I finally decided to take back three dreams simultaneously. I took GED classes for a year and then enrolled in college. As a result I can help my daughter with homework that was always just out of my scope of understanding. Those three accomplishments improved my outlook on life, parenting, and dreams. I realized that I was capable of fulfilling dreams that I considered forgone. I also taught my children that it is never too late to go back and finish what you’ve started. Hopefully, at the end of this academic year I will be leaving college with the two A.A.S. degrees in the medical field that I have worked on. I can also add that my dream of finishing school and helping my daughter evoked in me a wish to strive for excellence, which has landed me in Honors classes and the Dean’s List.

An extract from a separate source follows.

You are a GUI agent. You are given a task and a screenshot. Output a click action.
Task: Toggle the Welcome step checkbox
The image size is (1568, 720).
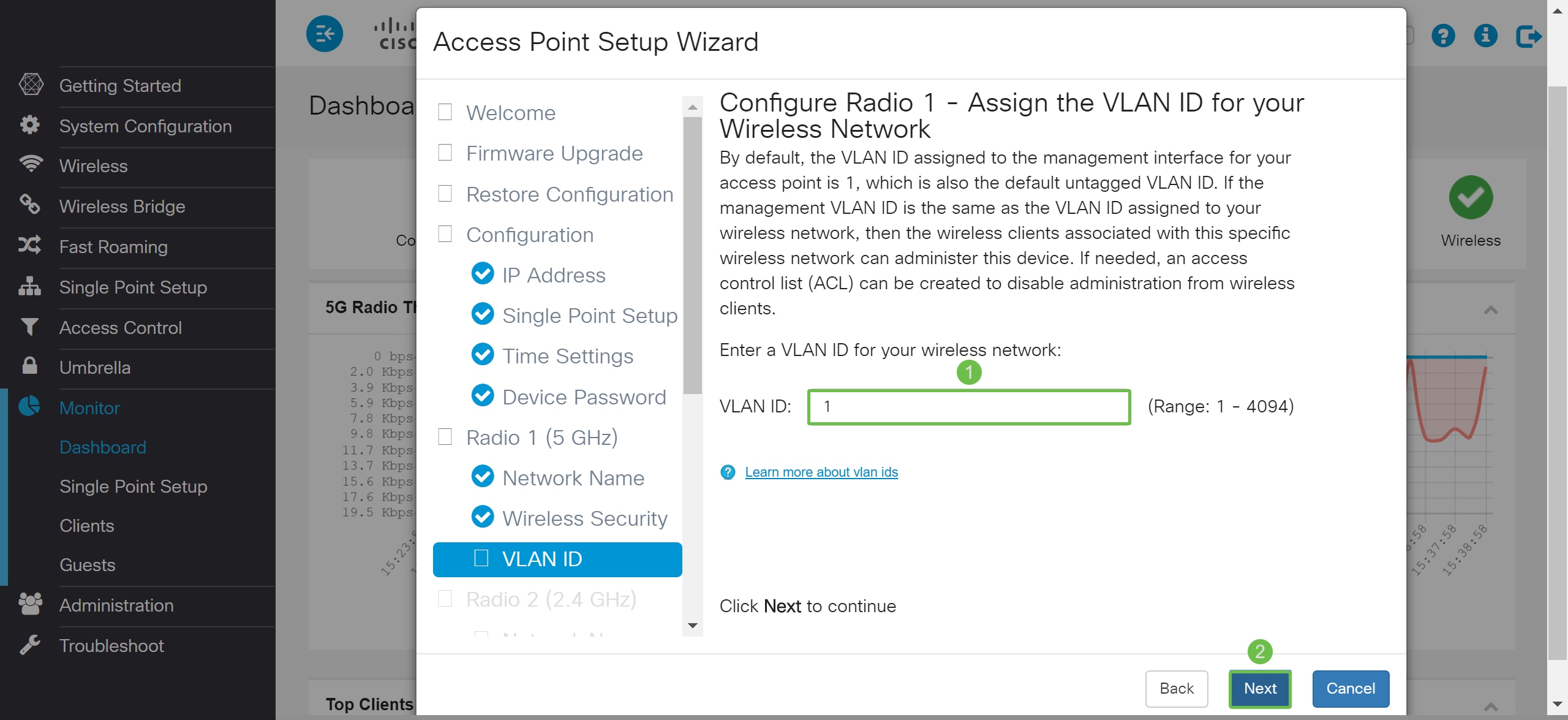tap(445, 112)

It was easy for me to give up on the dream of finishing school. I told myself that I was stupid and it was a waste of time. I was too busy with having a child. I could find a job anywhere without an education. Of course, I learned this was all untrue and just negative self-talk for justifying the dismissal of just a few of my dreams. I have now come to realize many of us as we age relabel our dreams as a bucket list, but why should we? A dream is a dream no matter how long it takes for it to be realized. There is no reason for anyone to diminish their self and their dreams by adding them to a bucket list and not chasing them as we thought we would and could as children.
Don’t misunderstand, I do in fact have a bucket list, but I have removed from it those things that were life long dreams from my childhood and young adulthood. I now am able to look myself in the mirror without the negative self-talk that we all pretend does not exist. The only thing stopping me was me. I have proven to myself that dreams are not forgotten, they are revisited. And I am okay with that.
What dreams have you forgotten? Why not revisit them, the only thing stopping you is you.